-- Selected text start --

The above should be fairly self-explanatory. We are using PL/Perl's built-in database access functions, such as spi_prepare, to do the actual querying. Let's confirm that this works as it should for Alice:


postgres=> \c postgres alice
You are now connected to database "postgres" as user "alice".

postgres=> SELECT * FROM weapon_details('crowbar');
  name   | cost |  description  
---------+------+---------------
 Crowbar | 10   | a fine weapon
(1 row)

postgres=> SELECT * FROM weapon_details('anvil');
 name | cost | description 
------+------+-------------
(0 rows)

postgres=> SELECT * FROM weapon_details('pulse rifle');
ERROR:  Sorry, you are not allowed to view information on that weapon!
CONTEXT:  PL/Perl function "weapon_details"

Now that we have solved the restricted access problem, let's move on the auditing. We will create a simple table to hold information about who accessed what and when:


postgres=> CREATE TABLE data_audit (
  tablename TEXT         NOT NULL,
  arguments TEXT             NULL,
  results   INTEGER          NULL,
  status    TEXT         NOT NULL  DEFAULT 'normal',
  username  TEXT         NOT NULL  DEFAULT session_user,
  txntime   TIMESTAMPTZ  NOT NULL  DEFAULT now(),
  realtime  TIMESTAMPTZ  NOT NULL  DEFAULT clock_timestamp()
);
CREATE TABLE

The 'tablename' column simply records which table they are getting data from. The 'arguments' is a free-form field describing what they were looking for. The 'results' column shows how many matching rows were found. The 'status' column will be used primarily to log unusual requests, such as the case where Alice looks for a forbidden item. The 'username' column records the name of the user doing the searching. Because we are using functions with SECURITY DEFINER set, this needs to be session_user, not current_user, as the latter will switch to 'postgres' within the function, and we want to log the real caller (e.g. 'alice'). The final two columns tell us then the current transaction started, and the exact time when an entry was made inside of this table. As a first attempt, we'll have our function do some simple inserts to this new data_audit table:


postgres=> CREATE OR REPLACE FUNCTION weapon_details(TEXT)
RETURNS TABLE (name TEXT, cost TEXT, description TEXT)
LANGUAGE plperlu
SECURITY DEFINER
AS $bc$

use strict;
use warnings;

## The item they are looking for
my $name = shift;
## We will be nice and ignore the case and any whitespace
$name =~ s{^\s*(\S+)\s*$}{lc $1}e;

## What is the maximum security_level that people who are 
## calling this function can view?

-- Selected text end --

**Stated task 1:**
Answer the following questions using the PL/Perl auditing excerpt:
(a) What error message is returned when Alice calls weapon_details with 'pulse rifle'?
(b) What default value is assigned to the 'status' column of the data_audit table?
(c) Within a SECURITY DEFINER function, to which user does current_user switch?
**Stated task 2:** Continue the PL/Perl auditing excerpt from the point at which it stops.

-- Extracted data start --

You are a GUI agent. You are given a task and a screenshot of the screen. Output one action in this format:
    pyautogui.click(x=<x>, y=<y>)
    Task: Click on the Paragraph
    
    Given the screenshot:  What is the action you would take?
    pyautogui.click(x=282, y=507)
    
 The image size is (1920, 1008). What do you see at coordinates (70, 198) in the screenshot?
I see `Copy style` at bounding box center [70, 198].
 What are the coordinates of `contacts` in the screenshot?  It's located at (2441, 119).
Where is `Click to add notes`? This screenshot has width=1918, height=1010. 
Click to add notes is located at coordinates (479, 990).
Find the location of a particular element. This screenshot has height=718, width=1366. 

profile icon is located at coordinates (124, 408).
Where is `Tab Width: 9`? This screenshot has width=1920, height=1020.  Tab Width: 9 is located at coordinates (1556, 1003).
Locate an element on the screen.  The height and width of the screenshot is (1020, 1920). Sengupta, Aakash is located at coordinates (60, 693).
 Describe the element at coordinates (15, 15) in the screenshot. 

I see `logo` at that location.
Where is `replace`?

-- Extracted data end --

**Response 1:**
(a) "Sorry, you are not allowed to view information on that weapon!"
(b) 'normal'
(c) 'postgres'

**Response 2:**
my $seclevel = 'confidential';

## Query the table and pull back the matching row
## We need to differentiate between "not found" and "not allowed",
## by comparing a passed-in level to the security_level for that row.
my $SQL = q{
SELECT name,cost,description,
  CASE WHEN security_level <= $1 THEN 1 ELSE 0 END AS allowed
FROM weapon
WHERE LOWER(name) = $2};

## Run the query, pull back the first row, as well as the allowed column value
my $sth = spi_prepare($SQL, 'CLASSIFICATION', 'TEXT');
my $rv = spi_exec_prepared($sth, $seclevel, $name);
my $row = $rv->{rows}[0];
my $allowed = delete $row->{allowed};


## Log this request
$SQL = 'INSERT INTO data_audit(tablename,arguments,results,status)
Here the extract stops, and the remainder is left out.